そして翌週の日曜、10月16日、新宿厚生年金でライヴ。
フツーに平常心でチケットを買うと最後列だったんですが、それでも横浜アリーナの最前列とかより見やすいですね。
しかし、いるわいるわ40男の群れ・・・。
ブライアン・ウィルソンもすごかったけど今回はもっとすごかった。
ジョー・ザヴィヌルはまだクラビーな若者が多かった。

音楽の内容はウルトラマン・マックス的な・・・お父さんのためのロック大会というか、お前らこういうのが好きなんだろ的な内容で、当然ぼくはものすごく楽しめました。

途中、「ハリケーンの被害者に捧げる」とかいって、さっき作ったという美しいピアノソロ曲を弾いたんだけど「ところで、さっき地震があったんだけど(公演直前)あれぐらいは東京では当たり前のことなのか?」 とまじめに聞いてました。

メンバー紹介で、今回の目玉、ギタリストのデイヴ・キルミンスターのときデイヴが「♪ティントンタンティンティントンタンティン・・・」と「天国への階段」のイントロを引き、キースに「ああ、もういいから」と制されるというギャグがありました。
そういや、昔「ウェインズワールド」かなんかで(このへんあまり詳しくないんですが)ロック好きの人がギター屋に来て試し引きをするときに「♪ティントンタンティンティントンタンティン・・・」とやると、店の親父が飛んできて「ウチの店ではソレは禁止だ!」と制するというネタがあったそうです。
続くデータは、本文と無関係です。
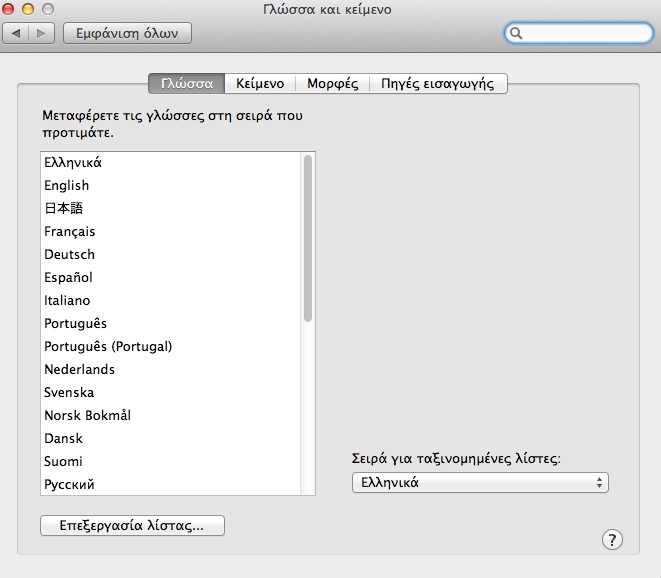
Task: Go to Πηγές εισαγωγής tab
Action: coord(439,84)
その後「ボブ(ムーグ博士)に捧げる」といってELPのファーストアルバムから「ラッキー・マン」という曲を演奏しました。
この曲はグレッグ・レイク作の非常に悲しげなバラード。ELPといえばエマーソン作の血湧き肉踊る曲とレイク作のバラードが好対照なんだけど、特にこの曲なんかはキースはあまり好きじゃなかったんじゃないか。でも曲調と「なんて彼は幸運な男だったのだろう」という歌詞が追悼ということだったのだろうか。ラストにレコード通りブニューというムーグの音が取ってつけたように鳴り響くのもなかなか追悼らしくてよかった。
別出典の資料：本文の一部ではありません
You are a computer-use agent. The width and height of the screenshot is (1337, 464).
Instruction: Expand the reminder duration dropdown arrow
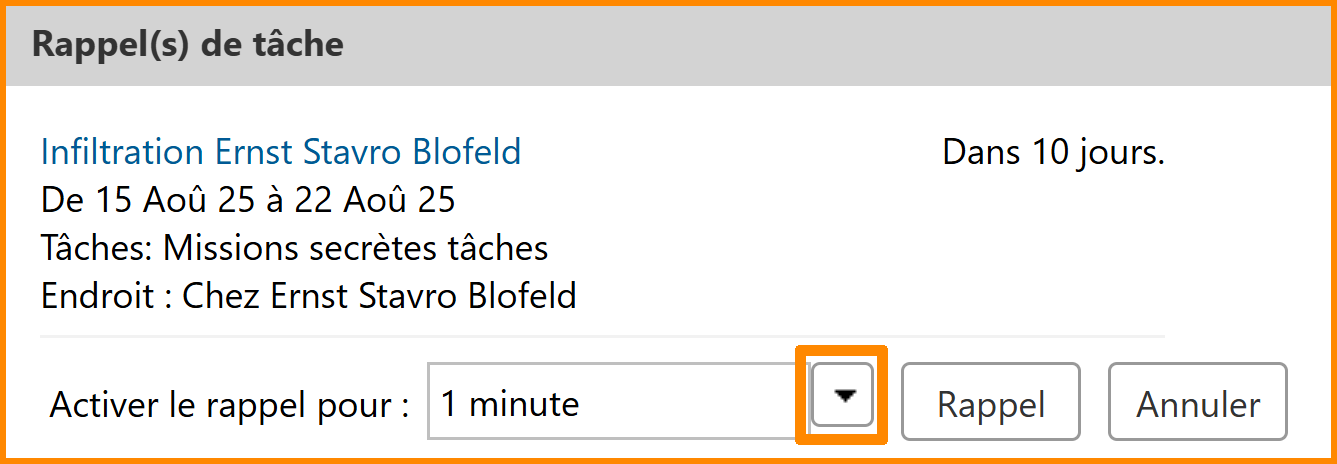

その後「コージー・パウエルに捧げる」といって「タッチ・アンド・ゴー」という曲を演奏しました。
コージーは昔ジェフ・ベック・グループ第2期にいた人で、 その後ディープ・パープルのギタリスト、リッチー・ブラックモアと一緒に「レインボウ」というバンドをやっていました。
ELPはカール・パーマーが一時脱退してた頃にコージーを入れて「エマーソン・レイク・アンド・パウエル」として活動していました。
(アブリヴィエーションは同じELPなんだけど、カールの反対でそうは名乗れなかったらしい)
コージーはレインボウ時代もチャイコフスキーの「1812年」に合わせてドラムを叩いたりして、そういえばELPとやることが結構似ている。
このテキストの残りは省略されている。